I was going to say that Labour have gone negative but, actually, their campaign has, for any number of understandable reasons, been negative all along. Still, that reached a new low (or height) this evening with this advert, broadcast in Scotland only:
It's impressively dishonest on many levels, not least because any decisions taken on Scottish NHS or education funding will be made in Edinburgh, not by any Conservative government in London. True, the block grant could be squeezed but this is true regardless of who is in power in London or who's running Holyrood.
Indeed, one could make an argument that for any number of political and symbolic and Unionist reasons the Tories would be more, not less, reluctant than Labour to cut the Scottish budget even though, clearly, there'll be pressure from the grass-roots to do so.
Notice too that amidst this dystopian vision of some kind of Children of Maggie future there's no mention of the SNP. This is obviously deliberate and designed to a) annoy the Nationalists and b) reinforce the idea that a vote for the SNP is really a vote for the Tories. This, even though there are only a handful of Tory-Labour contests and though, viewed from a Unionist perspective, Labour should encourage tactical voting in favour of the Tories in seats such as Perth or Angus. (This Gerry Hassan piece gives a good overview of the campaign.)

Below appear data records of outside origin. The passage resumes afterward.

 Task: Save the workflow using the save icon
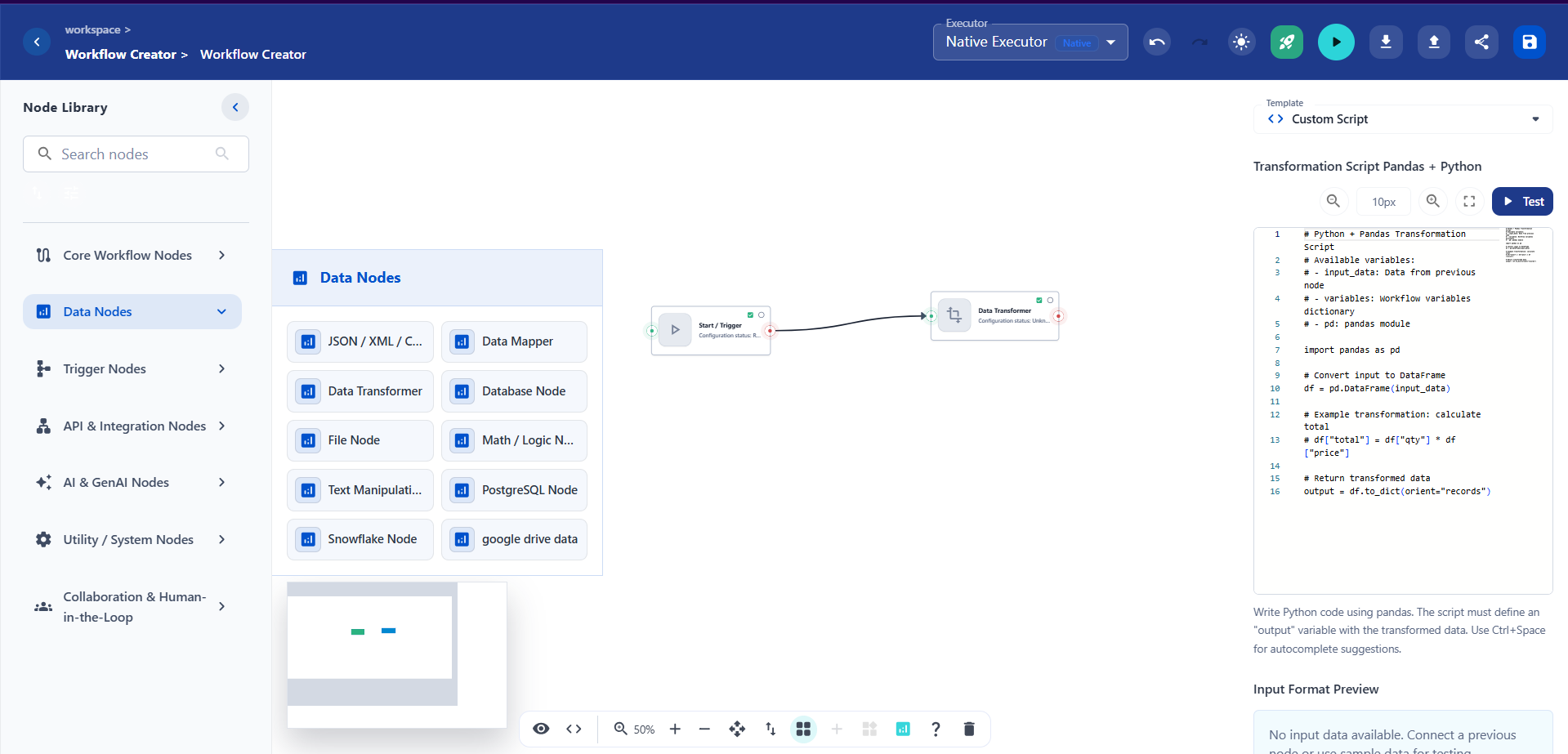click(1530, 42)
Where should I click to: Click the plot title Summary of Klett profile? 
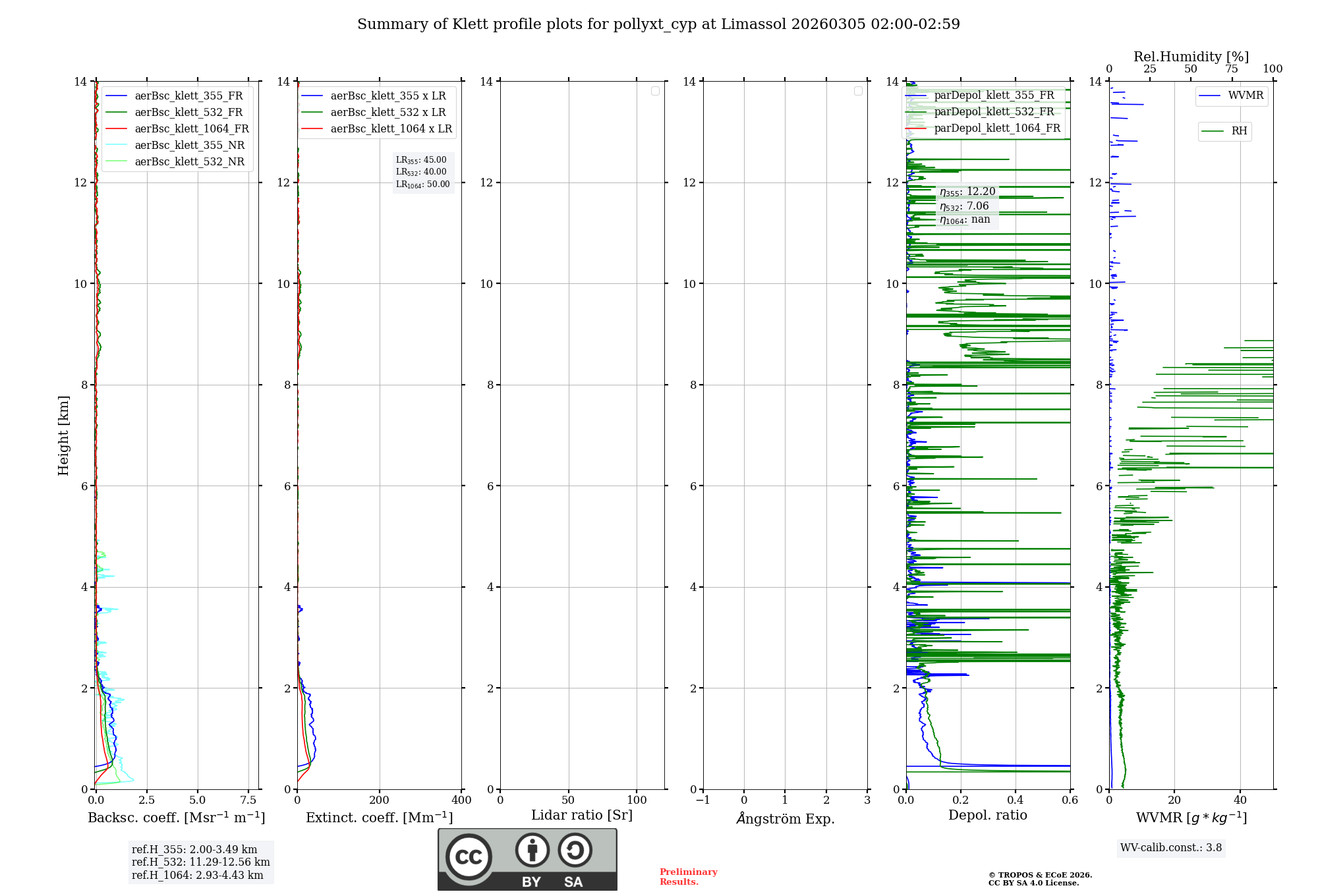click(x=658, y=24)
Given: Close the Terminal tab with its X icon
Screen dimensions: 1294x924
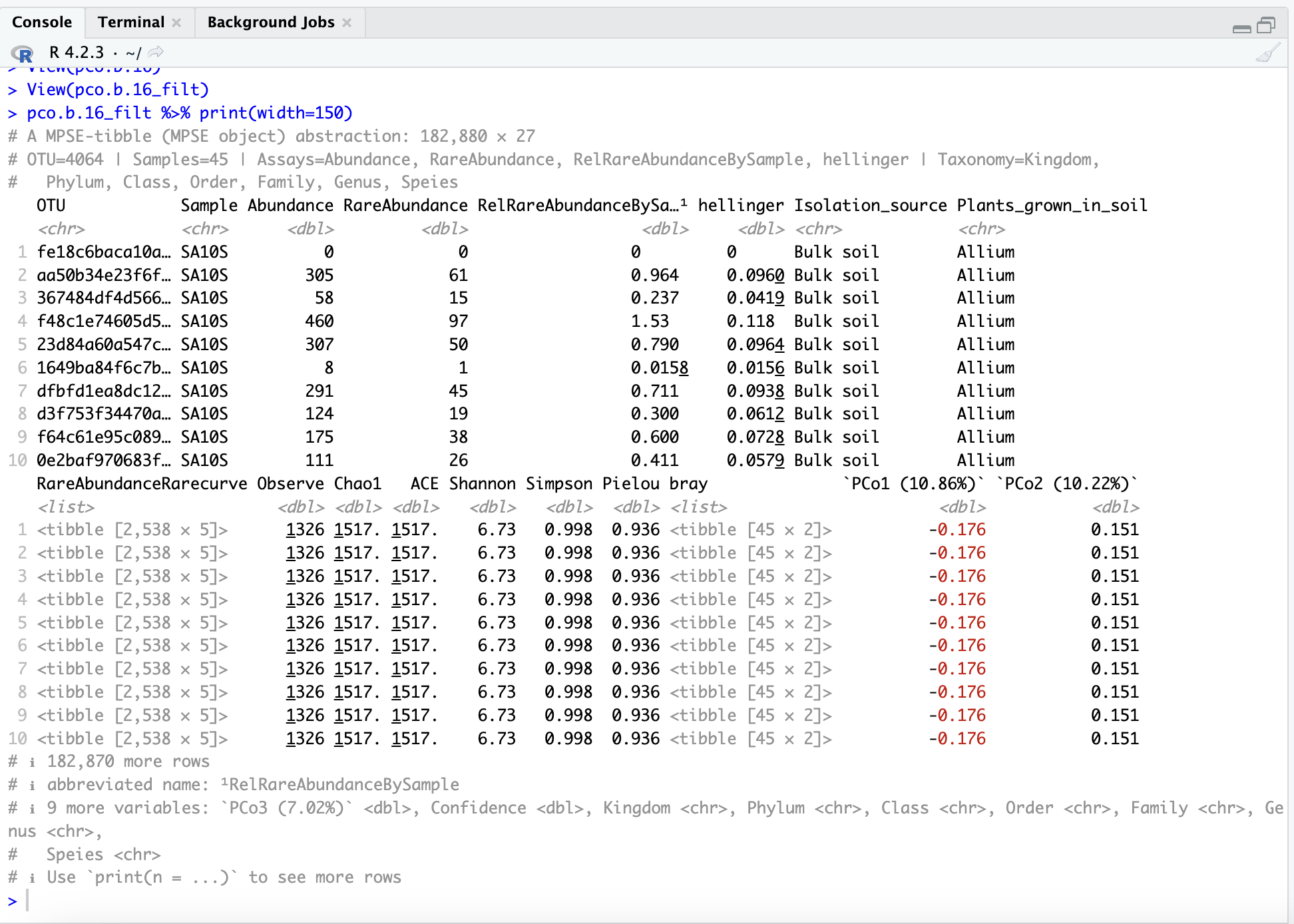Looking at the screenshot, I should click(x=176, y=22).
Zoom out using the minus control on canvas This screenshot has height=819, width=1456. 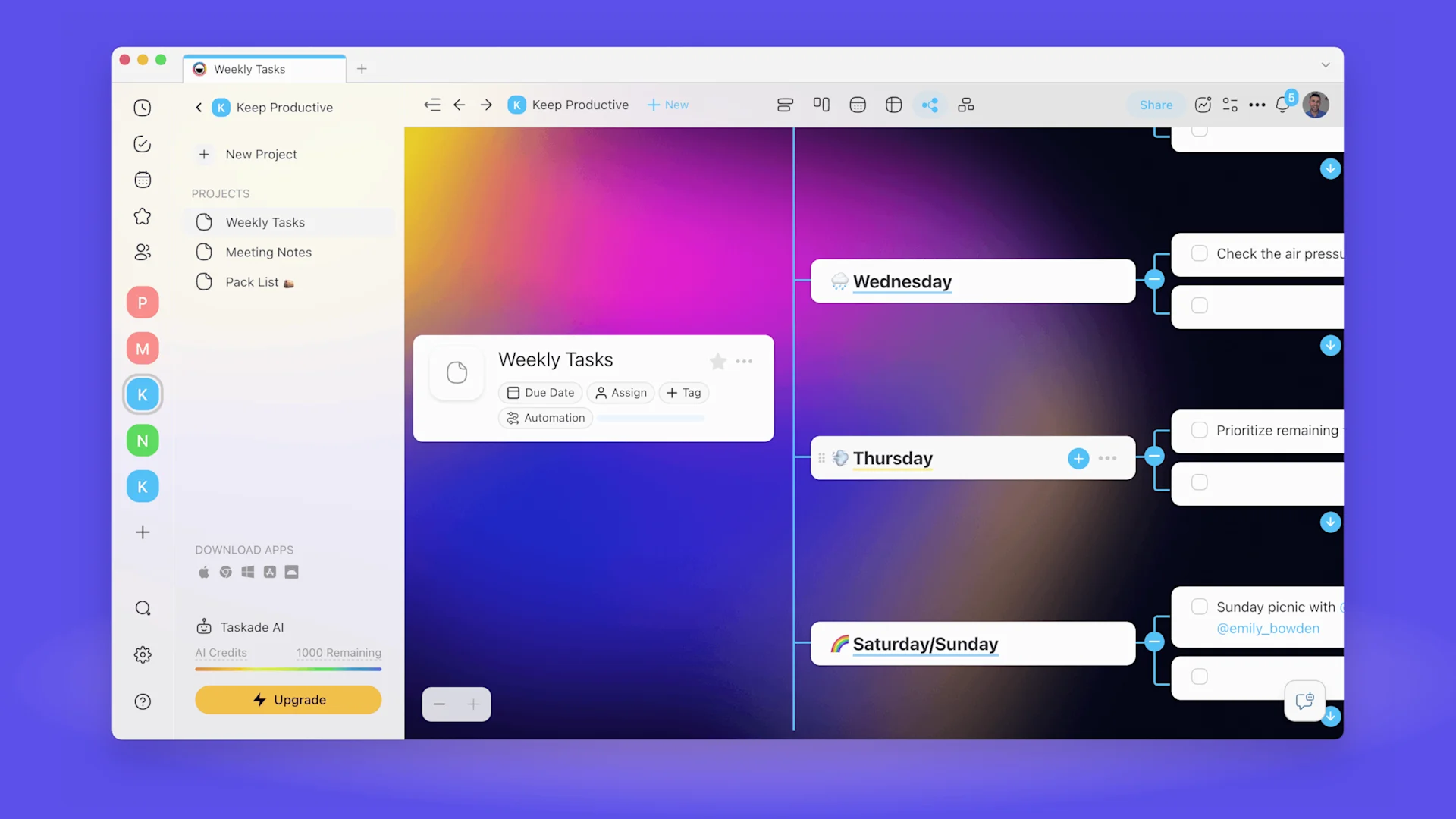[x=439, y=704]
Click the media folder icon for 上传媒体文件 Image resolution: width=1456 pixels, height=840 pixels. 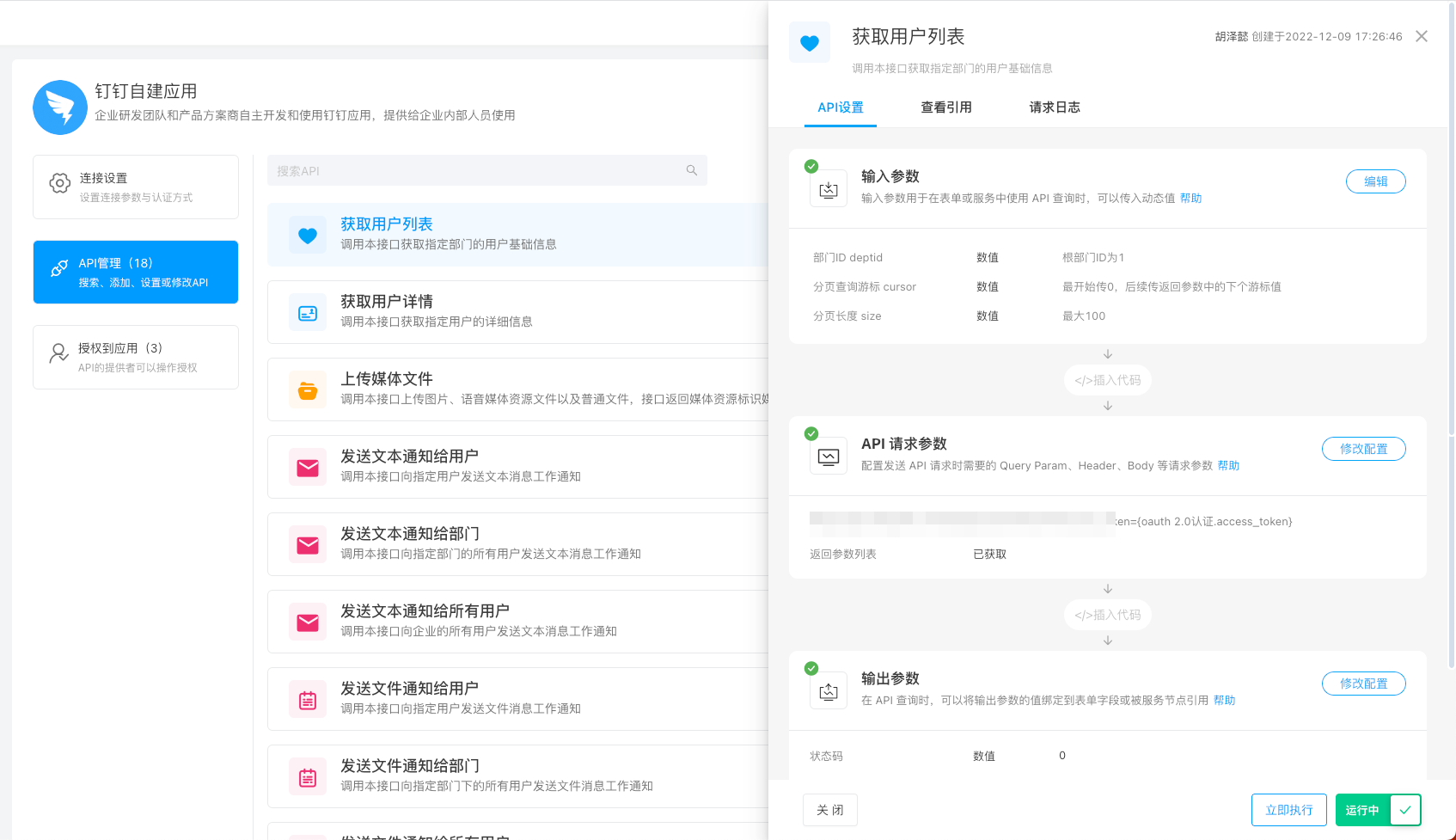point(307,389)
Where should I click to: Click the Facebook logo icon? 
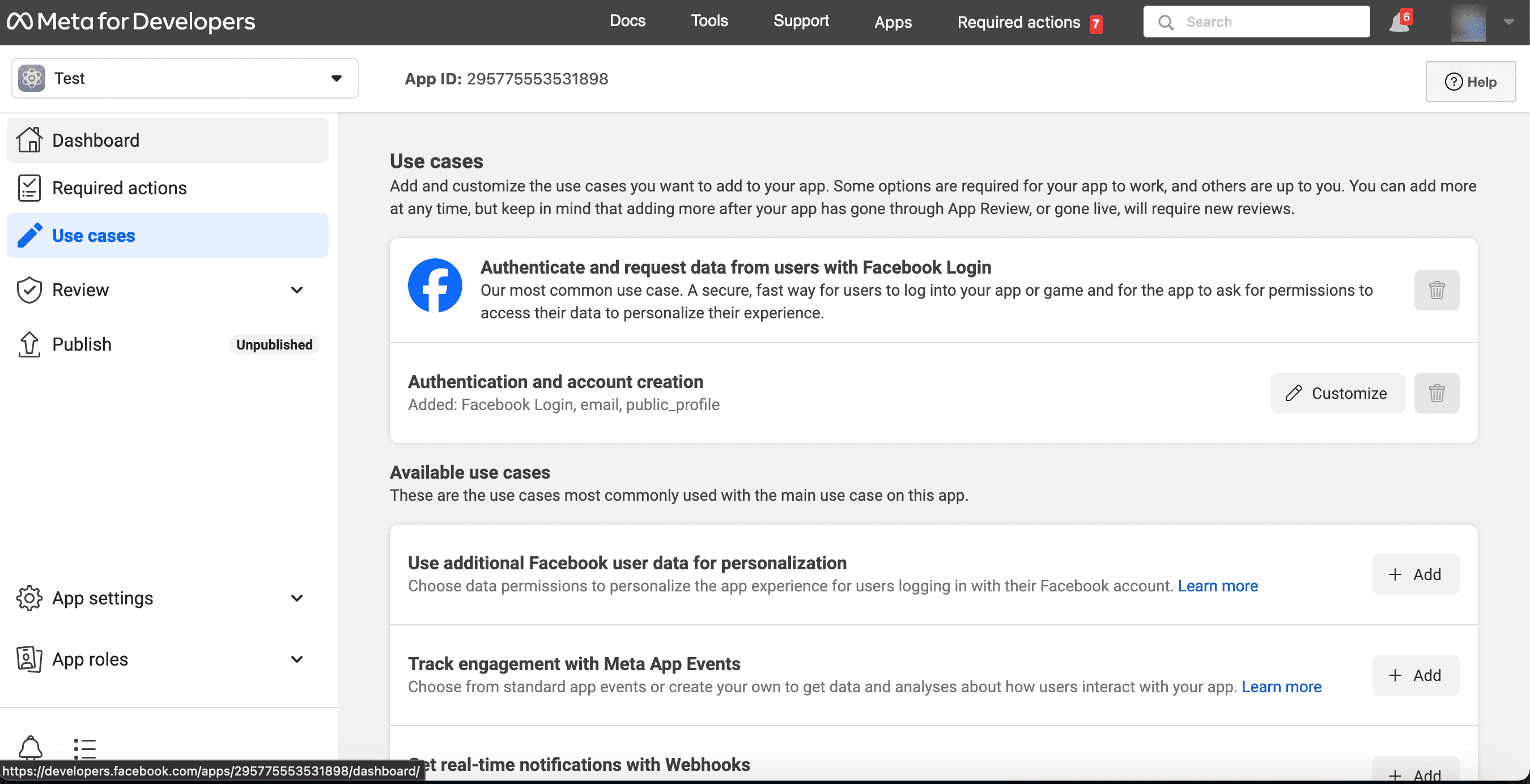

The difficulty with that, of course, is that it would make a Cameron ministry more likely and make it harder for a putative Labour ministry in Edinburgh (post-2011) to claim the Tories had no legitimacy in Scotland. In other words, although Labour hates the Nats just as much as it does the Tories it's also trying to remind SNP voters in Perthshire and the Mearns that they cannot let the Tories in while also reminding SNP voters in Labour-held seats such as Ochil, Kilmarnock, Livingstone and Dundee West that voting SNP is really voting Conservative.
Hence this blunderbuss approach.
UPDATE: Joan McAlpine also makes a good point: the Tories enthusiasm for local democracy (which, with caveats, I share) does rather mean that the Tories should rethink their opposition to a referendum on independence. Heck, I've made this argument on plenty of occasions but Joan's right: Tory opposition still doesn't make much sense.